Puis il avait joué, tout à fait à l'envers
De Litert (...)
  Kerbellec, après 30 ans de scrutation du texte, a enfin vu que "à l'envers de Litert" était équivalent à "au verso Litert", aux vers solitaires, description d'un des aspects de ce roman en vers.
  Si ce point trouve sa place ici, c'est que l'envoi de Philippe m'est arrivé le lendemain du jour où j'ai appris que H.E. Huntley aurait été une signature de Ernest Huntley Hart, de même que EHH, or
ERNEST HUNTLEY HART = 233, 13e terme de la suite de Fibonacci, et
EHH = 21, 8e terme de la suite de Fibonacci, 8 et 13 appartenant aussi à cette suite.
  S'il s'agit de l'auteur de la seconde partie du Points Sciences,
LA DIVINE PROPORTION = 232, or les nombres différant d'une unité d'un Fibo peuvent être exprimés par une relation fibonacienne, celle-ci dans le cas où le Fibo est de rang impair:
Fn - 1 = Fn-5(Fn-5 + Fn-4) ou 232 = 8(8+21)
  J'avais vu ce 232 pouvoir être l'oeuvre d'un 233, or l'expression clé "à l'envers de Litert" chevauche les vers 232 et 233 de La doublure.

  De Litert se trouve "rimer" avec un autre enjambement que Kerbellec a vu essentiel, Alibert, 54 vers plus loin. Gaspard, après son four, rentre chez lui où l'attend son amante Roberte de Blou,
           dans sa chambre étroite de la rue
Alibert.

             C'est un an avant, l'hiver dernier,
Qu'un soir elle l'a vu faire un palefrenier,
Doublant aussi Litert (...)
  Les deux amants vont mettre à profit l'échec de Gaspard pour faire une folie, prendre le train pour Nice et suivre le carnaval. Leur itinéraire minutieusement décrit par Roussel passe par une rue dont le nom est omis, mais aisément identifiable, la rue Alberti, anagramme d'Alibert.
  Ce qui m'importe ici est la fin du vers, l'hiver dernier, écho immédiat au Dernier Hyver de Papillon.

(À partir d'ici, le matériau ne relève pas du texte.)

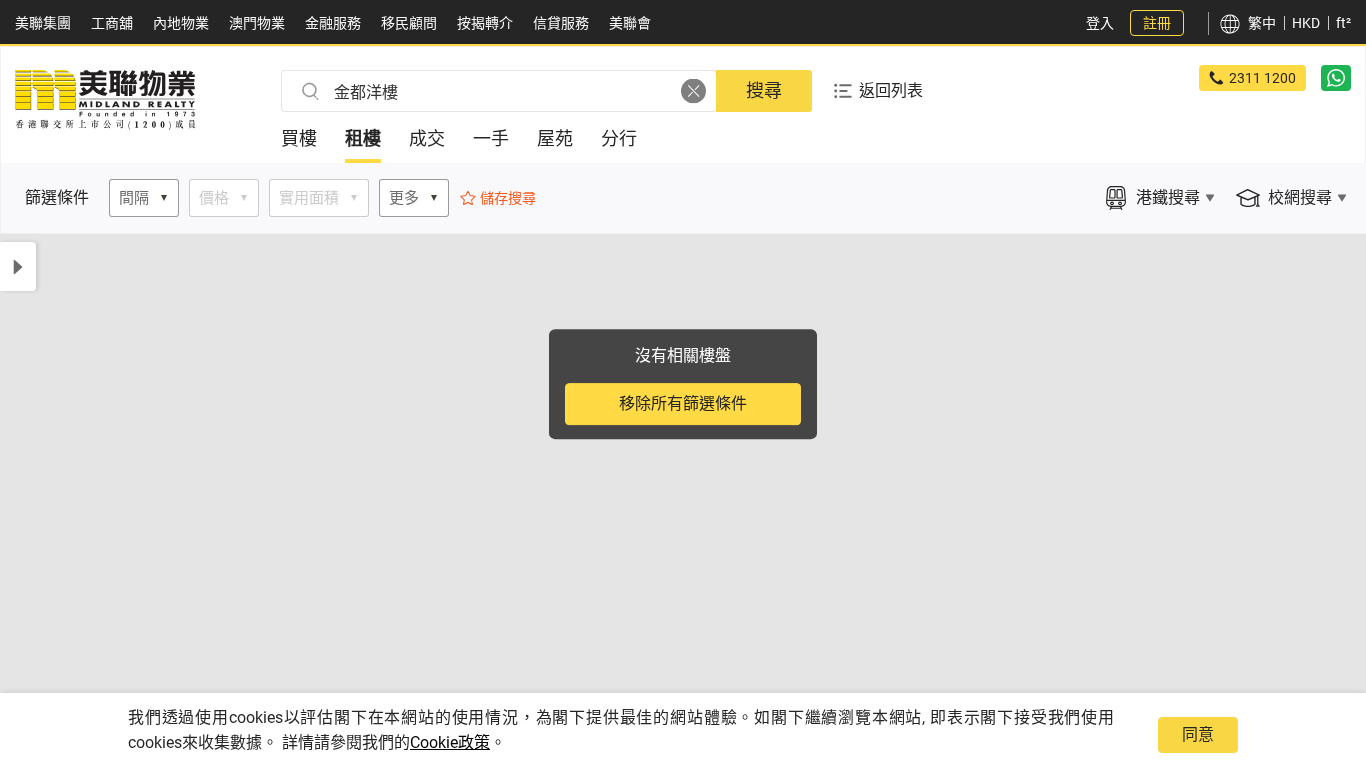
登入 (1100, 23)
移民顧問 (409, 23)
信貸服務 (561, 23)
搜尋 (764, 90)
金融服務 (333, 23)
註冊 (1157, 23)
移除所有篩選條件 (683, 403)
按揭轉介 (485, 23)
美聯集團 (43, 23)
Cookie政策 (450, 742)
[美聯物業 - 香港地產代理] (105, 124)
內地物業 (181, 23)
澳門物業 (257, 23)
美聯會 (630, 23)
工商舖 (112, 23)
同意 (1198, 734)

  J'ai cherché en commençant ce 241e billet un titre de valeur 241, comportant "Perec" et "escalier(s)", et je suis parvenu à
Perec serait dans l'escalier.
  Ce n'est qu'au cours de sa rédaction que j'ai trouvé la valeur correspondant au premier chapitre de la VME,
Dans l'escalier, 1 = 123 = Georges Perec,
et j'aurais été bien en peine d'énoncer ce titre lorsque j'ai choisi le mien. Je ne me souviens pas avoir jamais remarqué l'anomalie concernant les trois premiers titres des chapitres Escaliers
  Je remarque encore
241 = Georges Perec double double = Georges Perec Bartlebooth.
  Mon 123e billet, Puzzle échevelé, concernait aussi Perec et Roussel.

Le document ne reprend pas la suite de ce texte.